Early changes in liver distribution following implementation of Share 35

Affiliations

Early changes in liver distribution following implementation of Share 35

A B Massie et al. Am J Transplant. 2015 Mar.

Abstract

In June 2013, a change to the liver waitlist priority algorithm was implemented. Under Share 35, regional candidates with MELD ≥ 35 receive higher priority than local candidates with MELD < 35. We compared liver distribution and mortality in the first 12 months of Share 35 to an equivalent time period before. Under Share 35, new listings with MELD ≥ 35 increased slightly from 752 (9.2% of listings) to 820 (9.7%, p = 0.3), but the proportion of deceased-donor liver transplants (DDLTs) allocated to recipients with MELD ≥ 35 increased from 23.1% to 30.1% (p < 0.001). The proportion of regional shares increased from 18.9% to 30.4% (p < 0.001). Sharing of exports was less clustered among a handful of centers (Gini coefficient decreased from 0.49 to 0.34), but there was no evidence of change in CIT (p = 0.8). Total adult DDLT volume increased from 4133 to 4369, and adjusted odds of discard decreased by 14% (p = 0.03). Waitlist mortality decreased by 30% among patients with baseline MELD > 30 (SHR = 0.70, p < 0.001) with no change for patients with lower baseline MELD (p = 0.9). Posttransplant length-of-stay (p = 0.2) and posttransplant mortality (p = 0.9) remained unchanged.
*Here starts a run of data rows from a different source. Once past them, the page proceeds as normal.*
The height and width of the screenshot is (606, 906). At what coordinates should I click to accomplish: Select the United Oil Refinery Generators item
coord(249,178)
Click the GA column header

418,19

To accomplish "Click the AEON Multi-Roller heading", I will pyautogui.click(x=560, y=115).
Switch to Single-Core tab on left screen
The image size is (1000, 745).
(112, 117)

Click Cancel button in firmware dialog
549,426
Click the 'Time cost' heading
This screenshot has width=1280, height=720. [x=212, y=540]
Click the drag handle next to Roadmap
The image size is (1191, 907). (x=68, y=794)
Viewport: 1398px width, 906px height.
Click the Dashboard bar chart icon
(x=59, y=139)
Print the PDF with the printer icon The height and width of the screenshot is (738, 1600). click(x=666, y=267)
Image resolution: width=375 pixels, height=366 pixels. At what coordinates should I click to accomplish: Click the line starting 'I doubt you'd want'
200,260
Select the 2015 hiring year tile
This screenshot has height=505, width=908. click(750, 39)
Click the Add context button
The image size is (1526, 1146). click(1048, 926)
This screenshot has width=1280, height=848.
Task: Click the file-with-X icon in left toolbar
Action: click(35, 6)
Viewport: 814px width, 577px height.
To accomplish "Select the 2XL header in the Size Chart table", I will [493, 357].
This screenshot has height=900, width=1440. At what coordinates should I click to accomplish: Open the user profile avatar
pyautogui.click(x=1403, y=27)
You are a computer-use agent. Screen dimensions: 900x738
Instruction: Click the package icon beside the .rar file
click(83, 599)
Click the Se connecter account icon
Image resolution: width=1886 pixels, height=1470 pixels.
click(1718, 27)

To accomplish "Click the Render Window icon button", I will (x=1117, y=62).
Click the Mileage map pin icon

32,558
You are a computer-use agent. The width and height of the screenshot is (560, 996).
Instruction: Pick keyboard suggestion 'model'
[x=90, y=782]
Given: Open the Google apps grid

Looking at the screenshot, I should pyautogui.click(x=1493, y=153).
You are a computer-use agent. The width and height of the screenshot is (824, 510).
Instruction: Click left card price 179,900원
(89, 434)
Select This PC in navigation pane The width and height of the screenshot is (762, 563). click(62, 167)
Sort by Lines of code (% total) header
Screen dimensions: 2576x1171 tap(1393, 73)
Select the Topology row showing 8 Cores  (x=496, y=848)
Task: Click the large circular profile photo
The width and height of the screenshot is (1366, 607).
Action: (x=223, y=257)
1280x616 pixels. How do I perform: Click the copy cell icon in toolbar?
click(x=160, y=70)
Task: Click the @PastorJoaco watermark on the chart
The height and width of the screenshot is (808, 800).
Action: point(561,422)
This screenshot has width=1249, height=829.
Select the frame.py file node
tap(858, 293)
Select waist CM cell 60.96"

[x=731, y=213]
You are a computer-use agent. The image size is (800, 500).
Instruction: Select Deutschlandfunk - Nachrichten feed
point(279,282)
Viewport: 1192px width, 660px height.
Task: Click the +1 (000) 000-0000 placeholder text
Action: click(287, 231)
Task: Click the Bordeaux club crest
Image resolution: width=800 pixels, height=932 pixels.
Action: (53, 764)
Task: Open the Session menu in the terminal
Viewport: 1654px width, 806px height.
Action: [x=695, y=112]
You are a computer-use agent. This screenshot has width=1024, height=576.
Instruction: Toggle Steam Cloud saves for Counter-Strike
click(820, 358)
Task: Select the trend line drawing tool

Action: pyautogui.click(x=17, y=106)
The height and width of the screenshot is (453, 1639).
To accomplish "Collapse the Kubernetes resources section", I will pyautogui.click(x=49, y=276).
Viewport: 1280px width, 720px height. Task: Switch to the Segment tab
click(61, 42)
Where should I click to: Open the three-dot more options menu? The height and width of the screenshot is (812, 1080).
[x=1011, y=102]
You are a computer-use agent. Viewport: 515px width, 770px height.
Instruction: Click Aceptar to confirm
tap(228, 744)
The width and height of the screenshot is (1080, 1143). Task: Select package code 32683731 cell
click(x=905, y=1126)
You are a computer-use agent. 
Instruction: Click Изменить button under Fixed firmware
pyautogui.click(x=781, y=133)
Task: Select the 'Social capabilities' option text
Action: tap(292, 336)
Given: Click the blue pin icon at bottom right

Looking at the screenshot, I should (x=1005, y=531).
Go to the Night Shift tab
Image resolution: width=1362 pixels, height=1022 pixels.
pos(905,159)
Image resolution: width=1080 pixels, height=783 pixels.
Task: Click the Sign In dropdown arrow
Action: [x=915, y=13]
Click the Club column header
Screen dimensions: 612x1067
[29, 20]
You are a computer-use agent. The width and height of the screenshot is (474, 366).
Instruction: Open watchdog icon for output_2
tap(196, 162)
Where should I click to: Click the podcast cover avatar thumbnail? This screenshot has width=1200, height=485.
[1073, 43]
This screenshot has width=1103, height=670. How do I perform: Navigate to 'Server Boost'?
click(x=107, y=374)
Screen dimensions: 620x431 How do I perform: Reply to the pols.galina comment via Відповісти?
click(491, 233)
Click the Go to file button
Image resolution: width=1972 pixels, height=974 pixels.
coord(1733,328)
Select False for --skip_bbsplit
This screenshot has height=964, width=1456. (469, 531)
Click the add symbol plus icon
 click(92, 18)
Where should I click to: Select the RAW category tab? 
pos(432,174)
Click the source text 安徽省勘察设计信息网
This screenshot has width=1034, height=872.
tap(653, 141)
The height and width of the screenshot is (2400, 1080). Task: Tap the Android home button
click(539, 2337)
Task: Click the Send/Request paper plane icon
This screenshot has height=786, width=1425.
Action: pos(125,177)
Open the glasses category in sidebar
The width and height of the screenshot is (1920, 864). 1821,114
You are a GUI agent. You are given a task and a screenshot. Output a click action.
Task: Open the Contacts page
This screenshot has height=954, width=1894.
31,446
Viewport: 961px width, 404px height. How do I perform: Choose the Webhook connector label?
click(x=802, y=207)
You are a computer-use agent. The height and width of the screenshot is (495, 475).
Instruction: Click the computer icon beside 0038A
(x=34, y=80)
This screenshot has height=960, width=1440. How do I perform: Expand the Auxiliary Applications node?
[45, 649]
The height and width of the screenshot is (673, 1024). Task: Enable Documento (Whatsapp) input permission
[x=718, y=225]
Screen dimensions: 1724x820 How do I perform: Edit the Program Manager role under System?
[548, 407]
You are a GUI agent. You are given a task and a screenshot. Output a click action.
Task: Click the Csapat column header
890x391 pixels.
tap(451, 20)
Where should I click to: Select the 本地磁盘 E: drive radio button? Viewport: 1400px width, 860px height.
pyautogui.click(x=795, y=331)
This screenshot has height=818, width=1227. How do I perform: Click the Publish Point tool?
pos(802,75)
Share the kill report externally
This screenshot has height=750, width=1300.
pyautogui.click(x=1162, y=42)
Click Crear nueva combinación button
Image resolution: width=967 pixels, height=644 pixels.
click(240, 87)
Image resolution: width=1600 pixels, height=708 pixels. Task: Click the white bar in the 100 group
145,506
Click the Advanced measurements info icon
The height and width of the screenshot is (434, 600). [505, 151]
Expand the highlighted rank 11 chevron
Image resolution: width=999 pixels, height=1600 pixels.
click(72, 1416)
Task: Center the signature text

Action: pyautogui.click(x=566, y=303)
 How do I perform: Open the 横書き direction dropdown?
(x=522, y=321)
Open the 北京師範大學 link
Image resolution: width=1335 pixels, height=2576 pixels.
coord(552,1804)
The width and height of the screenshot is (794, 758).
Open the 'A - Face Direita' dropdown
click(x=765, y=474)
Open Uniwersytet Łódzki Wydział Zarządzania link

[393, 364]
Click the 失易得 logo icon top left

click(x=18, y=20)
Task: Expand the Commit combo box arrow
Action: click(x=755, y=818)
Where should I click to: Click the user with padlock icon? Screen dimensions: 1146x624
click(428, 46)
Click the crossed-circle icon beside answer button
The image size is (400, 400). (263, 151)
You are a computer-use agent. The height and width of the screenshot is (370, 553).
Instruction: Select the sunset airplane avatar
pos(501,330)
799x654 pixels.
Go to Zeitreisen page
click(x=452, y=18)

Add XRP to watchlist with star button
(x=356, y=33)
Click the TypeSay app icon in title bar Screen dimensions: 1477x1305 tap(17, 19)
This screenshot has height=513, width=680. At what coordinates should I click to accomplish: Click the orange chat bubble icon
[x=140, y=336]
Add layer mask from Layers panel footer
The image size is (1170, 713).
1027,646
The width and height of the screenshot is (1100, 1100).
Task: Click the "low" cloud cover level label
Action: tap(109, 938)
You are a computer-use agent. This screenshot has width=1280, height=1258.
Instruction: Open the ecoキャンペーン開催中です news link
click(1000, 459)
In the first 12 months, Share 35 was associated with more transplants, fewer discards, and lower waitlist mortality, but not at the expense of CIT or early posttransplant outcomes.

Keywords: United Network for Organ Sharing (UNOS); epidemiology; ethics and public policy; health services and outcomes research; liver transplantation/hepatology; organ allocation; organ procurement and allocation; social sciences.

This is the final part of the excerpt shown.